3. Google アカウント または Apple ID
なぜ必要か: スマホのバックアップデータや、写真、クラウド上のファイルにアクセスするために不可欠です。
4. ネット銀行のログインID
なぜ必要か: 通帳がないため、存在を知らないと遺産分割の対象から漏れてしまいます。銀行名とログイン用のIDだけでも伝えておく必要があります。
5. ネット証券・投資信託のアカウント
なぜ必要か: 株や投資信託も相続の対象です。どの証券会社を利用しているか、口座番号やログインIDをリストアップします。
6. 生命保険・医療保険の契約情報
なぜ必要か: 死亡保険金を受け取るために必要です。保険会社名、証券番号、連絡先(担当者やカスタマーセンター)を整理しておきましょう。
7. クレジットカードの枚数と引き落とし口座
なぜ必要か: クレジットカードを速やかに止めることで、不要なサブスクリプションの課金をストップできます。何枚持っていて、どの口座に紐付いているかを伝えます。
8. 加入中のサブスクリプション一覧
なぜ必要か: NetflixやAmazon、スポーツジムなど、本人が亡くなっても課金が続くサービスです。サービス名と、どのカードで支払っているかをメモしておきます。
9. 重要書類の保管場所
なぜ必要か: 印鑑、通帳、不動産の権利書(登記識別情報)、年金手帳など、物理的に重要なものが家の中のどこにあるかを示します。
10. 緊急連絡先・専門家の連絡先
なぜ必要か: いざという時に連絡してほしい友人、かかりつけ医、あるいは顧問弁護士や税理士の連絡先があれば、残された家族のパニックを防げます。
情報の残し方:紙 vs デジタル
これら10項目の残し方には、主に紙とデジタルの2通りがあります。
紙のメモやエンディングノートは手軽ですが、パスワードを変更した際の更新忘れが起きやすく、空き巣による盗難や「生前に家族に見られてしまう」というプライバシー上のリスクがあります。

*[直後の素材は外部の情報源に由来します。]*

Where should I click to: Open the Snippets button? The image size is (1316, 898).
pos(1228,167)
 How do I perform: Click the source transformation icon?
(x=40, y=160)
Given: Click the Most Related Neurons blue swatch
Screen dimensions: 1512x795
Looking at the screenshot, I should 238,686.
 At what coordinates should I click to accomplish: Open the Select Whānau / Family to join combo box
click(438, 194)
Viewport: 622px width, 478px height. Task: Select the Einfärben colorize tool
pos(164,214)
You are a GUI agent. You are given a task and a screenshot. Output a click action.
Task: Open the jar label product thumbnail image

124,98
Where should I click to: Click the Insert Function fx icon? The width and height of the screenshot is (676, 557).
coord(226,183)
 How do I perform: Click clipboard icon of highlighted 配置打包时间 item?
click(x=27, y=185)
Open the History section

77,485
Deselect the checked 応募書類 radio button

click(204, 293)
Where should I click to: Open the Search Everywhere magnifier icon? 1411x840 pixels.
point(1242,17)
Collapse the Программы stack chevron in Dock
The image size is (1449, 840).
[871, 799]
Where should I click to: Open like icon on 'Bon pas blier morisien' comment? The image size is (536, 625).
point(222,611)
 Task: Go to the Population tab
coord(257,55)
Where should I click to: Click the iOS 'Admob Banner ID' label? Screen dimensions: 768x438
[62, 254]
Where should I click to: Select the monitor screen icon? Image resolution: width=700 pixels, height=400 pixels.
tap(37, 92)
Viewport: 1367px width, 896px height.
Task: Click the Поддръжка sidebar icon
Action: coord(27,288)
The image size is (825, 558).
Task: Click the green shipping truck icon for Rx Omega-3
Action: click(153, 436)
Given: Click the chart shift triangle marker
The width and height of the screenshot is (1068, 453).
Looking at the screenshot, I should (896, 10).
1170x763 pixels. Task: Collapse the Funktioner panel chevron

専用のデジタル終活アプリ「Kagimori」なら、これらの情報をスマホの中で強固に暗号化して保存できます。普段は誰にも見られず、もしもの時だけ指定した家族(あんしん連絡先)に情報を開示するように設定できるため、安全かつスマートに情報を託すことができます。
まとめ
家族に伝えておくべき10のことは以下の通りです。
- スマホのロック解除情報
- メインのメールアドレスとパスワード
- Google アカウント または Apple ID
- ネット銀行のログインID
- ネット証券・投資信託のアカウント
- 生命保険・医療保険の契約情報
- クレジットカードの枚数と引き落とし口座
- 加入中のサブスクリプション一覧
- 重要書類の保管場所
- 緊急連絡先・専門家の連絡先
これら全てを一度に整理する必要はありません。「今日はスマホのパスコードだけ」「来週は銀行だけ」と、少しずつ始めてみてください。